ABOUT PAD: Peripheral artery disease is a condition that affects about 10 million people in the U.S. It often leads to severe blockage in the arteries, particularly in the lower leg. Such blockages reduce blood flow to the legs and feet, increasing the risk of infection, leg ulcers, gangrene and amputation. Those with PAD are also more at risk for other cardiovascular diseases, including heart attack and stroke.
ABOUT STROKES: The brain is made up of living cells that require a constant supply of nutrient- and oxygen-rich blood. Blockage or rupture of the blood vessels supply parts of the brain cause most strokes. A stroke occurs when brain tissue is deprived of blood and brain cells die from the lack of oxygen. Depending on which area of the brain is affected, a stroke can cause vision problems, speech problems, disability, even death. Traditionally, treatment for stroke-causing diseases involves blood-thinning drugs to prevent clots, but for patients with severe blockage, this may not be sufficient. Some temporary blockages only last minutes or hours, leading to mini-strokes. Mini-strokes are a sign of a serious problem and can lead to a permanent stroke if left untreated.

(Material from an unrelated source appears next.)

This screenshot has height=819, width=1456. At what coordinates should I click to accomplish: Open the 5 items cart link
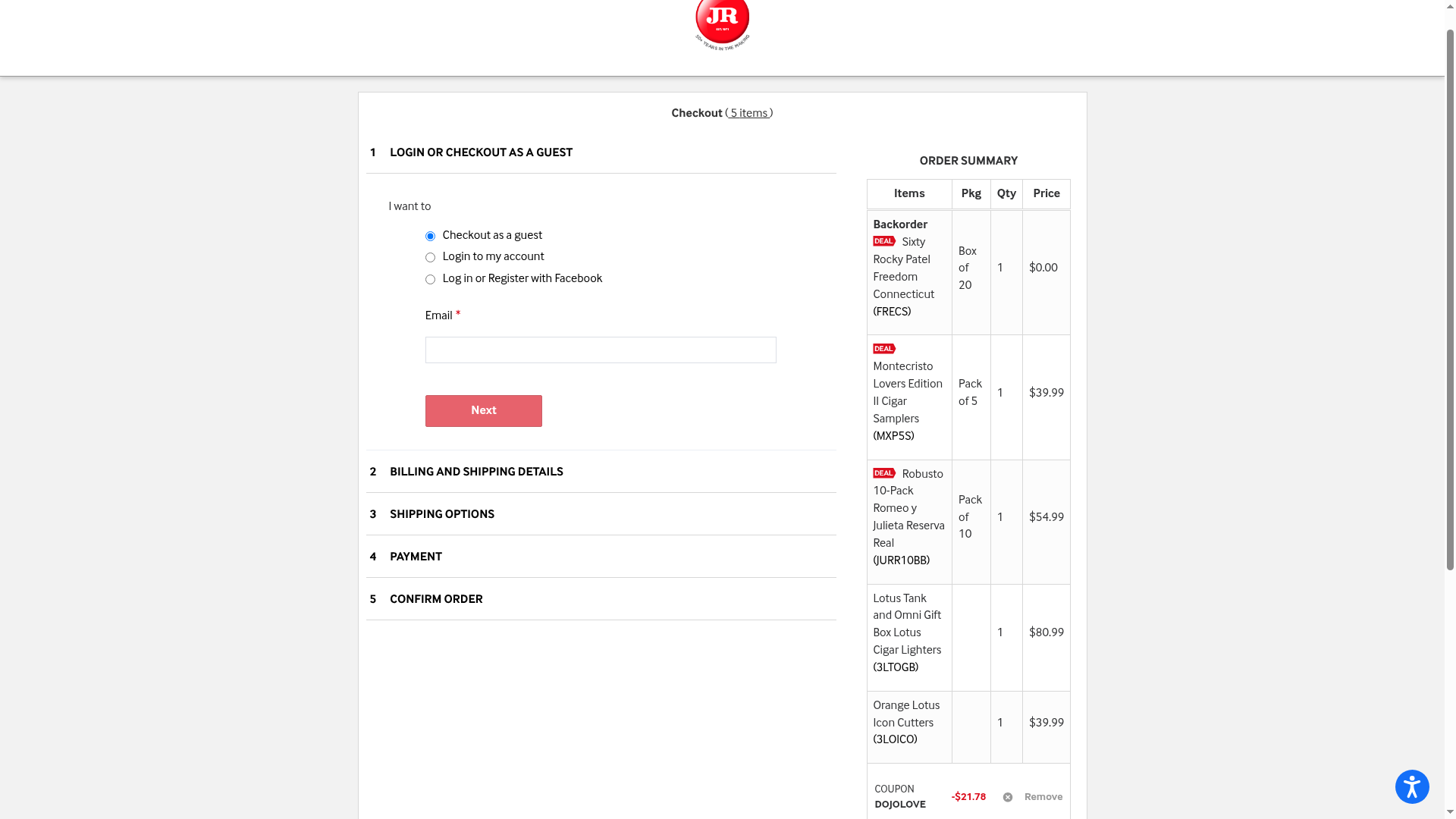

WHAT CAUSES HEART ATTACKS: Heart attack is the leading cause of death in North and South America and in Europe. It is usually the result of prolonged hardening and narrowing of the arteries that direct blood into the heart. When blood vessels are healthy, oxygen-rich blood flows easily to all the muscles and organs of the body. But if they become clogged by the buildup of fatty deposits on vessel walls, blood can be cut off, killing heart muscle cells. This is called coronary heart disease, and it can lead to heart attacks or strokes.